## YOUR OBJECTIVE
Reproduce every entry that follows, word for word.

BEGIN EXERCISE MATERIAL

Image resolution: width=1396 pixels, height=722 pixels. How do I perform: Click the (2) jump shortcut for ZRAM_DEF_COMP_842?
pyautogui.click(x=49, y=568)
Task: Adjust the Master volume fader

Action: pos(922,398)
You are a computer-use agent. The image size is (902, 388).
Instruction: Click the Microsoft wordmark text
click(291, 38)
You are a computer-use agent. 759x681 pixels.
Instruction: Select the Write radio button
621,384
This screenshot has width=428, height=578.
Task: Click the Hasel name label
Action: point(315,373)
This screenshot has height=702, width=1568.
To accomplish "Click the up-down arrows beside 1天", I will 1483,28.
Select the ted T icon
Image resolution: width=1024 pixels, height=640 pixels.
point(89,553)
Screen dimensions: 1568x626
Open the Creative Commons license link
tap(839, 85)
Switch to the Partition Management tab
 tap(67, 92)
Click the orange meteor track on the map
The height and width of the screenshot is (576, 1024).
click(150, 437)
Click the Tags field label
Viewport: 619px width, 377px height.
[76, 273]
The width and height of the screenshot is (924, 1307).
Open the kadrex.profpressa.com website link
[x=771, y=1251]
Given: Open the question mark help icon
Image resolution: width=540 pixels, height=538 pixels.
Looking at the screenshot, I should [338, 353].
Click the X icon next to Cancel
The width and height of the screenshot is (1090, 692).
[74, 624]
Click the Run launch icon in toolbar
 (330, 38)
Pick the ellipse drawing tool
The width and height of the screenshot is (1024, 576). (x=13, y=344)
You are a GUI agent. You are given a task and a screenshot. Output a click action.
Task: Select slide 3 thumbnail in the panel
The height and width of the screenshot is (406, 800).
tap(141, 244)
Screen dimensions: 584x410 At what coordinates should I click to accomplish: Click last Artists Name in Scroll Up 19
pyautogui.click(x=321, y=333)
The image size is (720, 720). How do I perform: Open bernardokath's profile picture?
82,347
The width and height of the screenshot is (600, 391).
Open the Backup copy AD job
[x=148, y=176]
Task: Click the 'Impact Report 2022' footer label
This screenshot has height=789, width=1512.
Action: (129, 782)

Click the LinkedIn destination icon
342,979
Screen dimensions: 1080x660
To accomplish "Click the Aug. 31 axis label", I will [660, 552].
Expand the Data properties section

END EXERCISE MATERIAL

## ANSWER TO THIS EXERCISE
Image resolution: width=1396 pixels, height=722 pixels. How do I perform: Click the (2) jump shortcut for ZRAM_DEF_COMP_842?
pyautogui.click(x=49, y=568)
Task: Adjust the Master volume fader

Action: pos(922,398)
You are a computer-use agent. The image size is (902, 388).
Instruction: Click the Microsoft wordmark text
click(291, 38)
You are a computer-use agent. 759x681 pixels.
Instruction: Select the Write radio button
621,384
This screenshot has width=428, height=578.
Task: Click the Hasel name label
Action: point(315,373)
This screenshot has height=702, width=1568.
To accomplish "Click the up-down arrows beside 1天", I will 1483,28.
Select the ted T icon
Image resolution: width=1024 pixels, height=640 pixels.
point(89,553)
Screen dimensions: 1568x626
Open the Creative Commons license link
tap(839, 85)
Switch to the Partition Management tab
 tap(67, 92)
Click the orange meteor track on the map
The height and width of the screenshot is (576, 1024).
click(150, 437)
Click the Tags field label
Viewport: 619px width, 377px height.
[76, 273]
The width and height of the screenshot is (924, 1307).
Open the kadrex.profpressa.com website link
[x=771, y=1251]
Given: Open the question mark help icon
Image resolution: width=540 pixels, height=538 pixels.
Looking at the screenshot, I should [338, 353].
Click the X icon next to Cancel
The width and height of the screenshot is (1090, 692).
[74, 624]
Click the Run launch icon in toolbar
 (330, 38)
Pick the ellipse drawing tool
The width and height of the screenshot is (1024, 576). (x=13, y=344)
You are a GUI agent. You are given a task and a screenshot. Output a click action.
Task: Select slide 3 thumbnail in the panel
The height and width of the screenshot is (406, 800).
tap(141, 244)
Screen dimensions: 584x410 At what coordinates should I click to accomplish: Click last Artists Name in Scroll Up 19
pyautogui.click(x=321, y=333)
The image size is (720, 720). How do I perform: Open bernardokath's profile picture?
82,347
The width and height of the screenshot is (600, 391).
Open the Backup copy AD job
[x=148, y=176]
Task: Click the 'Impact Report 2022' footer label
This screenshot has height=789, width=1512.
Action: (129, 782)

Click the LinkedIn destination icon
342,979
Screen dimensions: 1080x660
To accomplish "Click the Aug. 31 axis label", I will [660, 552].
Expand the Data properties section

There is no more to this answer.